» **Material**
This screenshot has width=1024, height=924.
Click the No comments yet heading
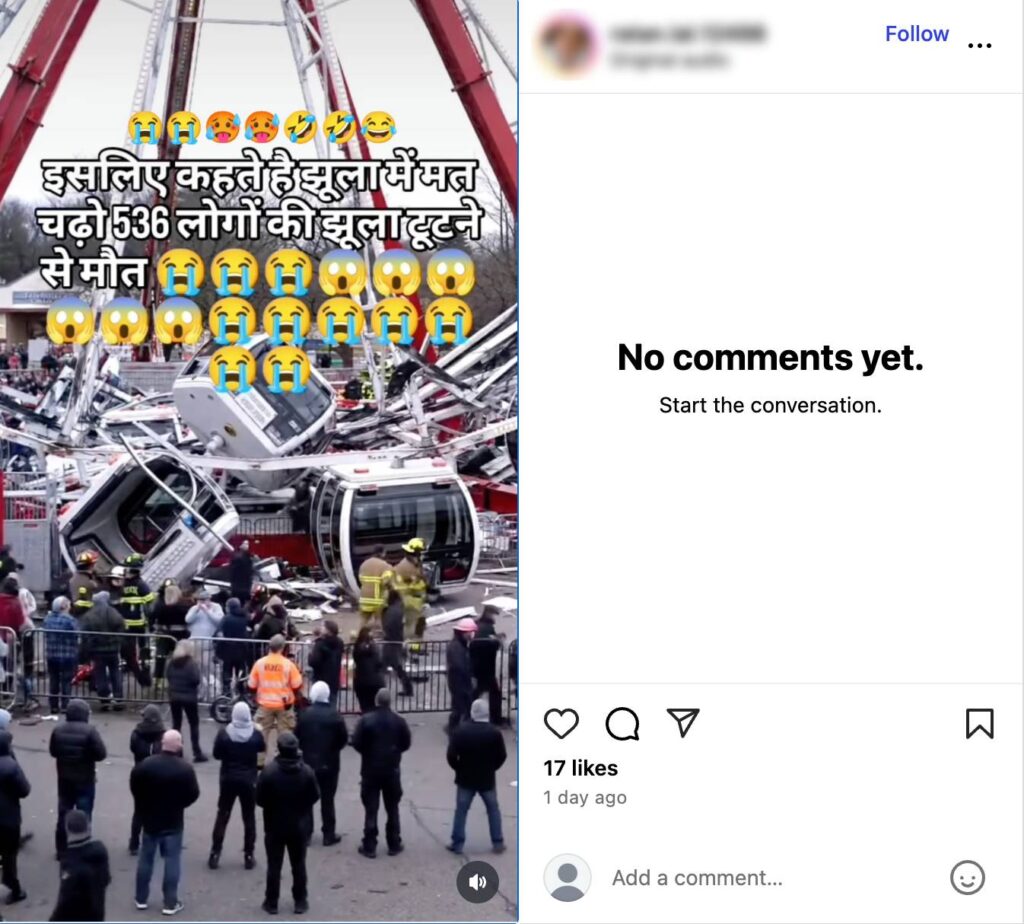coord(770,358)
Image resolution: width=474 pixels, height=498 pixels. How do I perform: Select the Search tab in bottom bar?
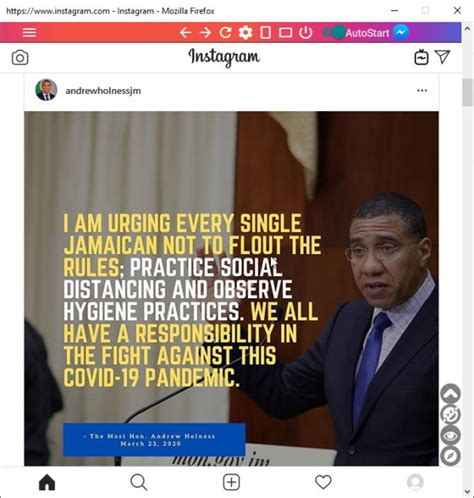139,482
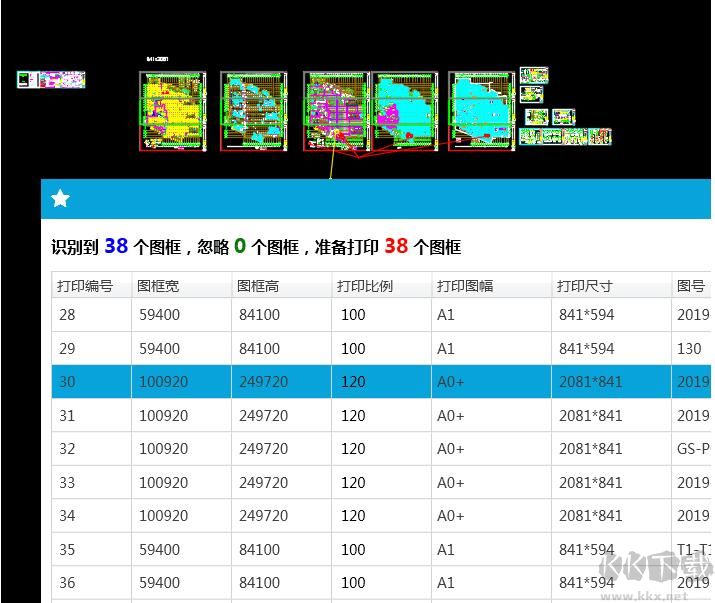715x603 pixels.
Task: Click the 打印比例 column header
Action: (x=365, y=286)
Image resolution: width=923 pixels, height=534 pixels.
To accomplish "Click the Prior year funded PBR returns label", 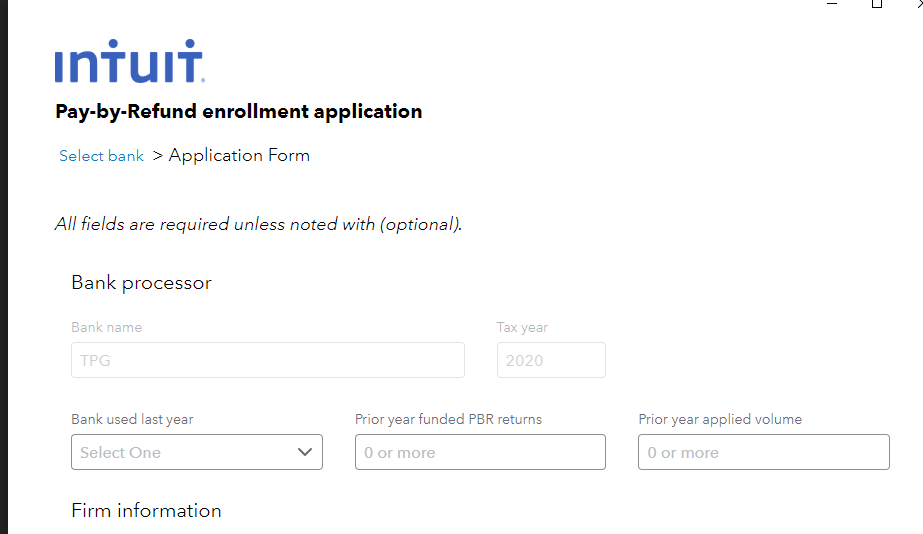I will pos(448,419).
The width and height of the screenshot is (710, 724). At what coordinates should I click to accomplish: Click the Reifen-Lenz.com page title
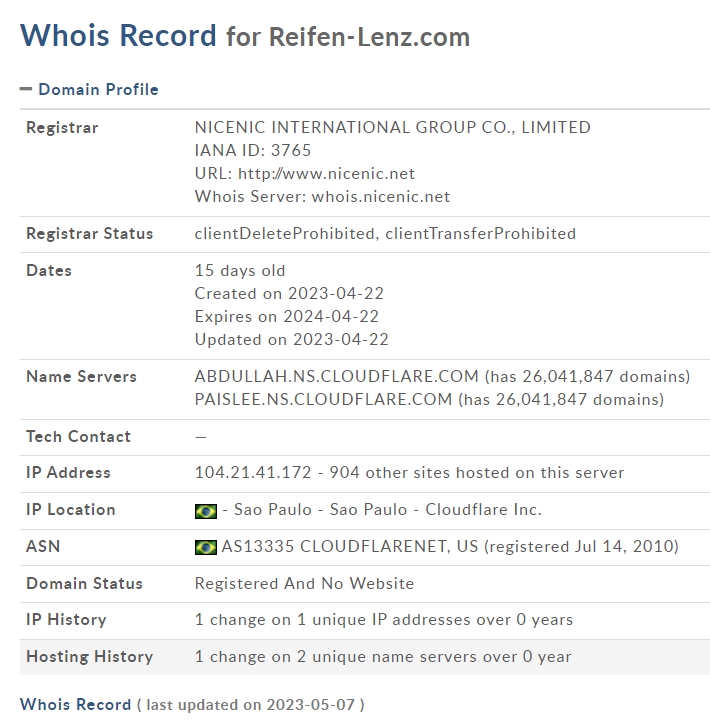tap(369, 37)
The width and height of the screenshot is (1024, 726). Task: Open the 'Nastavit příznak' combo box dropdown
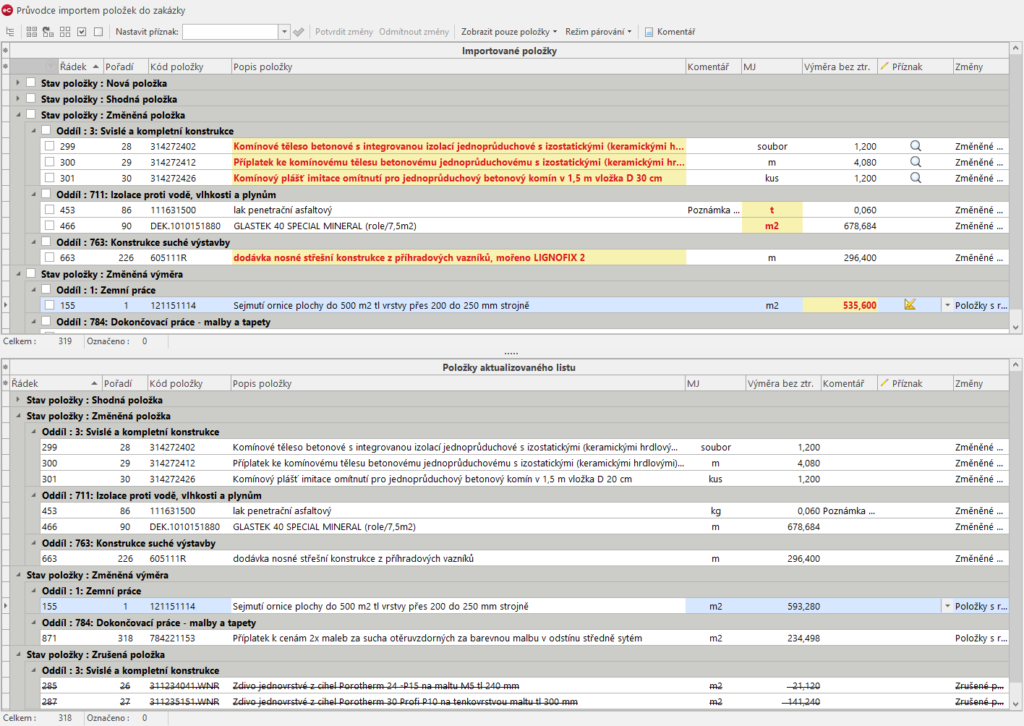click(284, 32)
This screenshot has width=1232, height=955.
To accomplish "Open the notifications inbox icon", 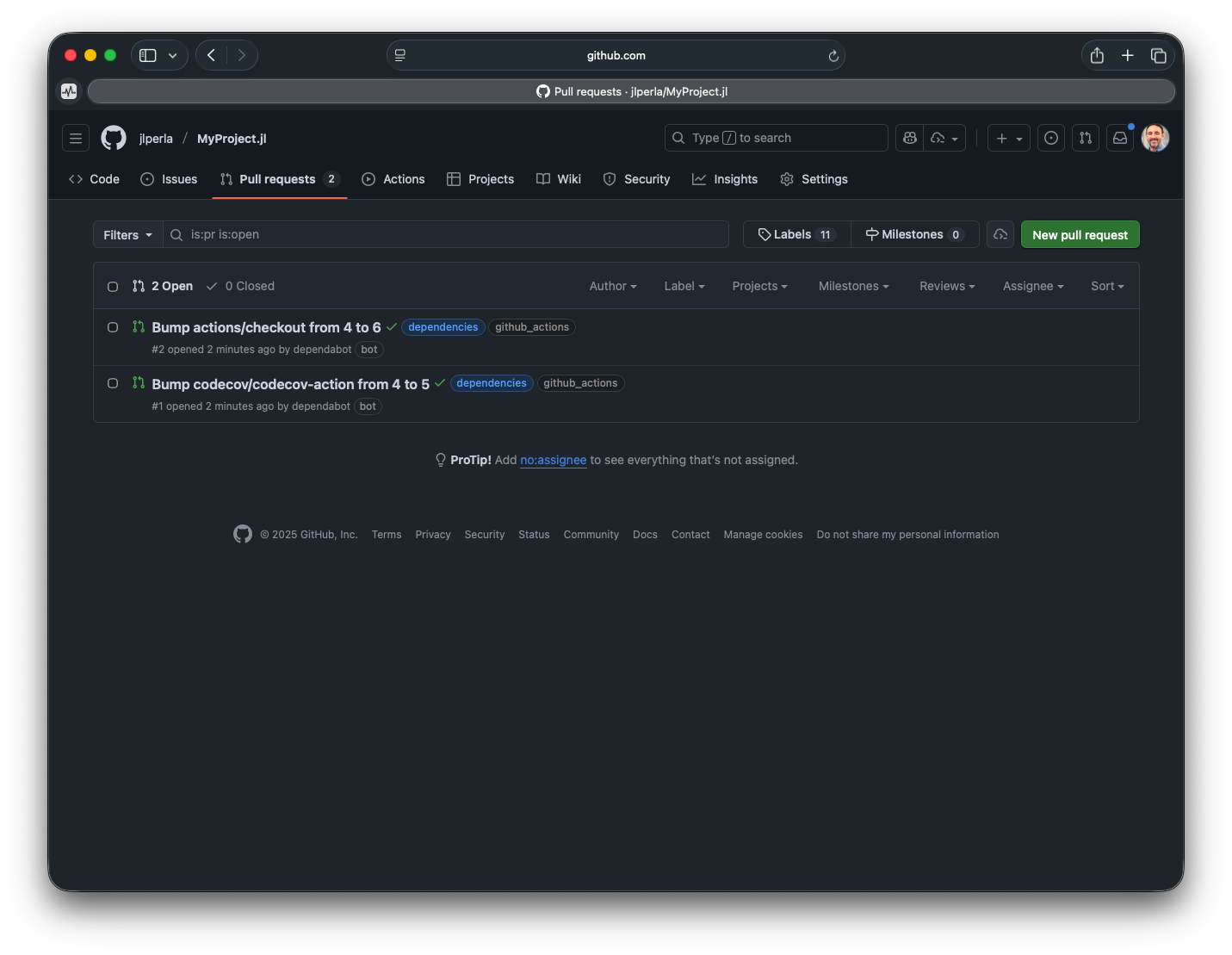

» **What is expected**
Rename "inbox icon" as "bell icon" in the stretch from the line containing "The width and height of the screenshot is (1024, 726)." through the end of the items. Reproduce those lines with nothing else altered, and leave the pictures out.

» **Answer to the problem**
The width and height of the screenshot is (1024, 726). Task: Open the 'Nastavit příznak' combo box dropdown
click(284, 32)
This screenshot has width=1232, height=955.
To accomplish "Open the notifications bell icon", 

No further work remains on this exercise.